--- Extracted text ---

Minister Tony Muhammad: Wester Regional Minister for the Nation of Islam and founder of Peace Makers, a privately funded program dedicated to resolving gang conflict.[7][8]

T. Rodgers: Founder of Sidewalk University and author of two books on gang culture (one of them being '1995's - The Uprising and "Do or Die'" [9]) Rodger works on bringing armistice to gangs of all color and denominations, nationally and internationally.[10]

Aquil Basheer of Maximum Force Enterprises and Aqeela Sherrils of The Reverence Project, both currently direct an intervention program specializing in the violence abatement, truce negotiation, and youth empowerment.[11][12]

Terry Goudeau, Naji Harris, and James Harris: Original gang members and now working as community recovery and reconciliation counselors.

Kumasi, Bird, and Ron: Former Slauson gang members and now activist, educators, and community leaders dedicated to forging unity between African Americans and Latinos.


The documentary is set in South Central Los Angeles, and the film emphasizes the area's proximity to some of America's wealthiest communities. South Central is five miles from Hollywood and twenty miles from Anaheim and Orange County. The documentary notes that children who grow up to join gangs often face a severe deficit of opportunities and highlights that the American Dream appears out of reach for the youth of South Central. Crips and Bloods: Made in America notes that violence between the two gangs has taken more than 15,000 lives to date.[13]


The documentary begins with a discussion of the circumstances that led to the rise of violent gangs including a lack of youth outlets, a need for in-group protection, and the emergence of the modern drug trade.

Organizational neglect[edit]

The film interviews former gang members who describe being turned away from youth organizations such as the Boy Scouts of America and Explorer Scouts of America. The interviewees discuss how young African-American men are neglected from predominantly white organizations, and that black youth across South Central often have no place for developing a sense of identity. The interview subjects discuss how this gave gang culture a special appeal, especially among youth who lacked a sense of belonging.

--- Recorded data ---

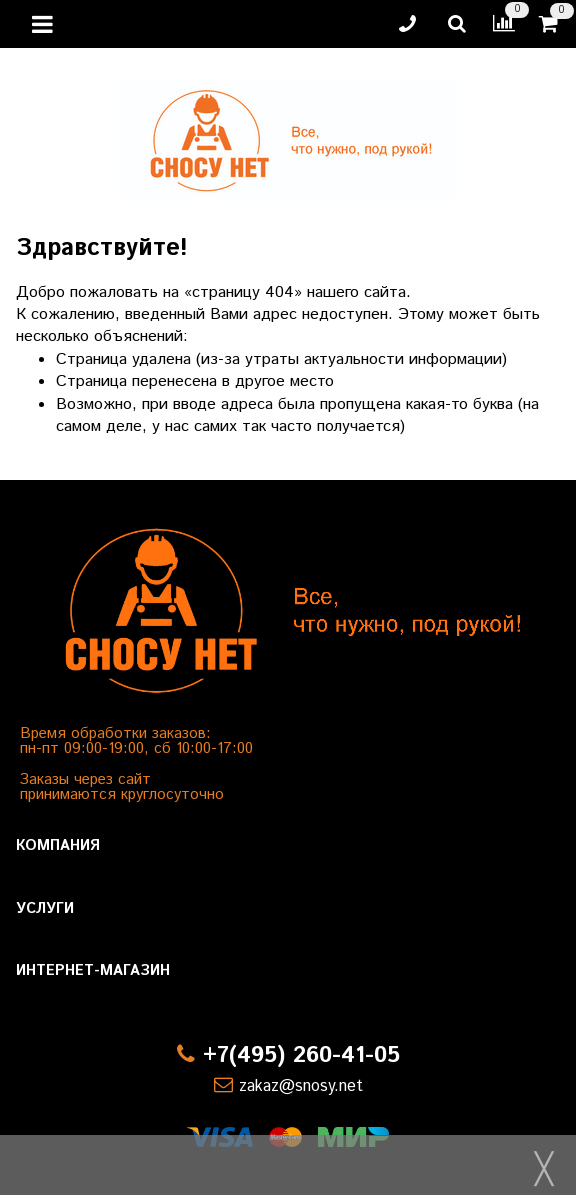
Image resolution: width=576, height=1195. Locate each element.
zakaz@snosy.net (301, 1086)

---

▸ Problem statement: Reproduce the excerpt above on the documentary Crips and Bloods: Made in America in full, word for word.

▸ Solution:
Minister Tony Muhammad: Wester Regional Minister for the Nation of Islam and founder of Peace Makers, a privately funded program dedicated to resolving gang conflict.[7][8]

T. Rodgers: Founder of Sidewalk University and author of two books on gang culture (one of them being '1995's - The Uprising and "Do or Die'" [9]) Rodger works on bringing armistice to gangs of all color and denominations, nationally and internationally.[10]

Aquil Basheer of Maximum Force Enterprises and Aqeela Sherrils of The Reverence Project, both currently direct an intervention program specializing in the violence abatement, truce negotiation, and youth empowerment.[11][12]

Terry Goudeau, Naji Harris, and James Harris: Original gang members and now working as community recovery and reconciliation counselors.

Kumasi, Bird, and Ron: Former Slauson gang members and now activist, educators, and community leaders dedicated to forging unity between African Americans and Latinos.


The documentary is set in South Central Los Angeles, and the film emphasizes the area's proximity to some of America's wealthiest communities. South Central is five miles from Hollywood and twenty miles from Anaheim and Orange County. The documentary notes that children who grow up to join gangs often face a severe deficit of opportunities and highlights that the American Dream appears out of reach for the youth of South Central. Crips and Bloods: Made in America notes that violence between the two gangs has taken more than 15,000 lives to date.[13]


The documentary begins with a discussion of the circumstances that led to the rise of violent gangs including a lack of youth outlets, a need for in-group protection, and the emergence of the modern drug trade.

Organizational neglect[edit]

The film interviews former gang members who describe being turned away from youth organizations such as the Boy Scouts of America and Explorer Scouts of America. The interviewees discuss how young African-American men are neglected from predominantly white organizations, and that black youth across South Central often have no place for developing a sense of identity. The interview subjects discuss how this gave gang culture a special appeal, especially among youth who lacked a sense of belonging.